## PASSAGE PROVIDED
※ ※ ※

Re: Does HTML today comply with SGML?

"Daniel W. Connolly" <connolly@hal.com>
Errors-To: listmaster@www0.cern.ch
Date: Mon, 4 Apr 1994 21:28:35 --100
Message-id: <9404041915.AA16588@ulua.hal.com>
Errors-To: listmaster@www0.cern.ch
Reply-To: connolly@hal.com
Originator: www-talk@info.cern.ch
Sender: www-talk@www0.cern.ch
Precedence: bulk
From: "Daniel W. Connolly" <connolly@hal.com>
To: Multiple recipients of list <www-talk@www0.cern.ch>
Subject: Re: Does HTML today comply with SGML? 
X-Listprocessor-Version: 6.0c -- ListProcessor by Anastasios Kotsikonas
Content-Type: text/plain; charset="us-ascii"
Content-Type: text/plain; charset="us-ascii"
Mime-Version: 1.0
Mime-Version: 1.0
Content-Length: 7766
In message <9404041841.AA09871@dxmint.cern.ch>, Rich Wiggins writes:
>Our best Web-weaver, Chuck Henrich, and I are trying to resolve a simple
>question:  Does HTML comply with SGML?  All along it's been my
>interpretation that it does.  By that I assume that it is possible
>to take the Document Type Definition for HTML and feed that to
>an SGML tool, and use that tool to validate HTML documents.

Yes. For example, if your doc is called 'foo.html' and you have
some version of "the HTML DTD" (e.g. the text from the appendix
of draft-iiir-html-01.txt, currently availale as
http://info.cern.ch/hypertext/WWW/MarkUp/HTML.dtd.html)
and you have the sgmls exectuable in your path, you
can issue:

	sgmls -s html.dtd foo.html

and sgmls will validate foo.html.

>  Chuck
>is under the impression that at least some aspects of HTML are not
>compliant; ie one could not use a commercial SGML tool to validate
>documents as used on the Web today.

Sad but true. Few authors take the time to validate their documents.
Few tool developers have ensured that their tools generate
valid HTML. Idioms like nested lists and such are not valid according
to the DTD, but they are supported and used widely.

The DTD has not been maintained over the last year or so.

>If HTML does comply, is there anyone out there who actually uses
>an SGML tool to verify their HTML documents?

I do. And I'm trying to develop a new DTD that captures more of
the current idioms. I'm currently collecting the issues and
developing a test suite.


>  Or is this just
>talked about?  (There was a great deal of discussion a few months
>ago as to the badness of using Mosaic or another browser as a
>validation tool.)

Yes. It has deteriorated from the point of using something like
sgmls to validate a document and being pretty sure it would give
good data to the situation we have today where the only way to
be reasonably confident that the document is useful is to try
it on all the different browsers.

>How about the proposed HTML+ spec?  Is it any more or less compliant
>with SGML?

※ ※ ※

## EXERCISE DIRECTIONS
Write the next part of the mailing-list reply on whether HTML complies with SGML, starting right after the last quoted question.

## RECORDED INFORMATION
※ ※ ※

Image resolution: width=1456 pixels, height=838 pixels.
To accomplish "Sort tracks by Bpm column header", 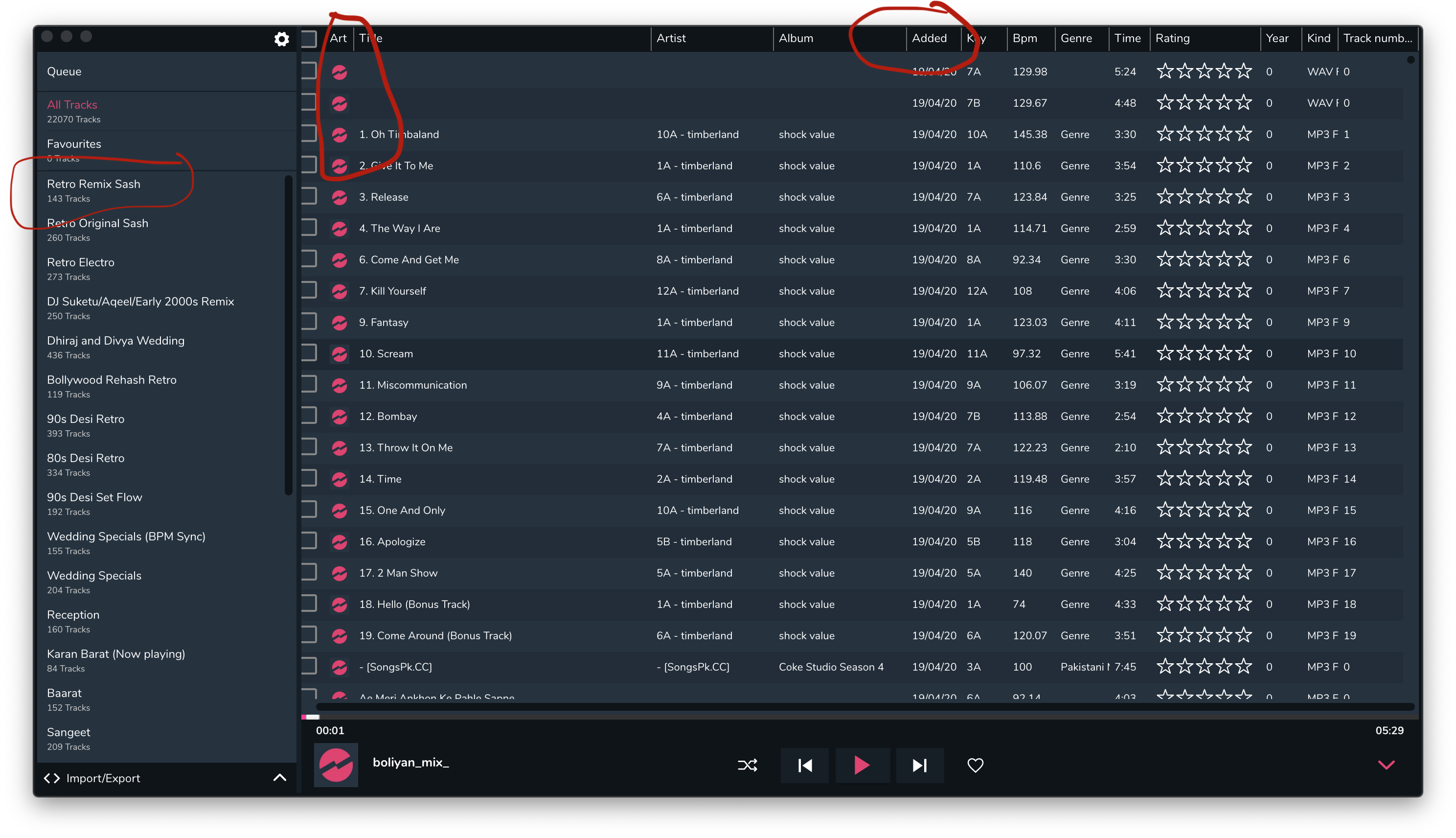I will [1024, 39].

※ ※ ※

## THE OUTPUT
There's a DTD, but I'm not sure how the various features are being
used and/or supported.


Here's a reply I gave to a similar inquiry in comp.text.sgml:

In-reply-to: swlodin@kocrsv01.delcoelect.com's message of Thu, 24 Feb 1994 02:00:10 GMT
Newsgroups: comp.text.sgml,comp.infosystems.www
Subject: Re: Help with the relationship between SGML and HTML
References: <1994Feb24.020010.7431@kocrsv01.delcoelect.com>
Distribution: 
--text follows this line--
In article <1994Feb24.020010.7431@kocrsv01.delcoelect.com> swlodin@kocrsv01.delcoelect.com (Steve Lodin) writes:

   I would like some clarification of the relationship between SGML, HTML,
   DTD, and the ISO standards.  Here is my interpretation.  Please correct
   me where necessary.

As I wrote the original draft of the HTML spec with the SGML standard
in my lap, I'll be glad to comment.

   - SGML (Standard Generalized Markup Language) is an ISO standard 
   (ISO 8879:1986).  It is a system for defining documents and the 
   markup languages that represent those document types.

You got it. The official way to Cite SGML is:

ISO 8879:1986, Information ProcessingText and Office Systems --
Standard Generalized Markup Language (SGML)

   - A DTD (Document Type Definition??) is a specific set of SGML semantics
   used to specify a document type and the markup language for representing
   that document.

   - HTML is an example of a SGML DTD.  Other examples are??

Here's the way I phrased it when I wrote the spec:

>From http://info.cern.ch/hypertext/WWW/MarkUp/Intro.html
(which is part of:
 ftp://ds.internic.net/internet-drafts/draft-ietf-iiir-html-01.txt):

The HyperText Markup Language is defined in terms of the ISO Standard
Generalized Markup Language [SGML]. SGML is a system for defining
structured document types and markup languages to represent instances
of those document types.

Every SGML document has three parts:

 o An SGML declaration, which binds SGML processing quantities and
syntax token names to specific values. For example, the SGML
declaration in the HTML DTD specifies that the string that opens a tag
is </ and the maximum length of a name is 40 characters.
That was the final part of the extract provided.